Your task is to transcribe the entries exactly.

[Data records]
■ ■ ■ ■ ■ ■ ■

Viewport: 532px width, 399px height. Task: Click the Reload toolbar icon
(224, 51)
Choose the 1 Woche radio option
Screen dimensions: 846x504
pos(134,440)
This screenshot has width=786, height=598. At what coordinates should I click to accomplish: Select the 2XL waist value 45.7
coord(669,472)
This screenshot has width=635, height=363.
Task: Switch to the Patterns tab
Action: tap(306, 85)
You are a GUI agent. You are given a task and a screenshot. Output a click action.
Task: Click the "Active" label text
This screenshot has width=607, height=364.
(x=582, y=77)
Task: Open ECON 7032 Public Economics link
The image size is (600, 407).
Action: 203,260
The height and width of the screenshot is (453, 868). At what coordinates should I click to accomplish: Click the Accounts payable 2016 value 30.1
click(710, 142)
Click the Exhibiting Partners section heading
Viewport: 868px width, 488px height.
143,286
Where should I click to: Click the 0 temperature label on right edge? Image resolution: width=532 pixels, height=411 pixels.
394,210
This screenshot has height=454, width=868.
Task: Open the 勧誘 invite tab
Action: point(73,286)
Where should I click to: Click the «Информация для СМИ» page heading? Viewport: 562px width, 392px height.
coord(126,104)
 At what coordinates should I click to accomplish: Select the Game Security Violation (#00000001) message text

■ ■ ■ ■ ■ ■ ■

▸ **RESULT OF THE TASK**:
Viewport: 532px width, 399px height. Task: Click the Reload toolbar icon
(224, 51)
Choose the 1 Woche radio option
Screen dimensions: 846x504
pos(134,440)
This screenshot has width=786, height=598. At what coordinates should I click to accomplish: Select the 2XL waist value 45.7
coord(669,472)
This screenshot has width=635, height=363.
Task: Switch to the Patterns tab
Action: tap(306, 85)
You are a GUI agent. You are given a task and a screenshot. Output a click action.
Task: Click the "Active" label text
This screenshot has width=607, height=364.
(x=582, y=77)
Task: Open ECON 7032 Public Economics link
The image size is (600, 407).
Action: 203,260
The height and width of the screenshot is (453, 868). At what coordinates should I click to accomplish: Click the Accounts payable 2016 value 30.1
click(710, 142)
Click the Exhibiting Partners section heading
Viewport: 868px width, 488px height.
143,286
Where should I click to: Click the 0 temperature label on right edge? Image resolution: width=532 pixels, height=411 pixels.
394,210
This screenshot has height=454, width=868.
Task: Open the 勧誘 invite tab
Action: point(73,286)
Where should I click to: Click the «Информация для СМИ» page heading? Viewport: 562px width, 392px height.
coord(126,104)
 At what coordinates should I click to accomplish: Select the Game Security Violation (#00000001) message text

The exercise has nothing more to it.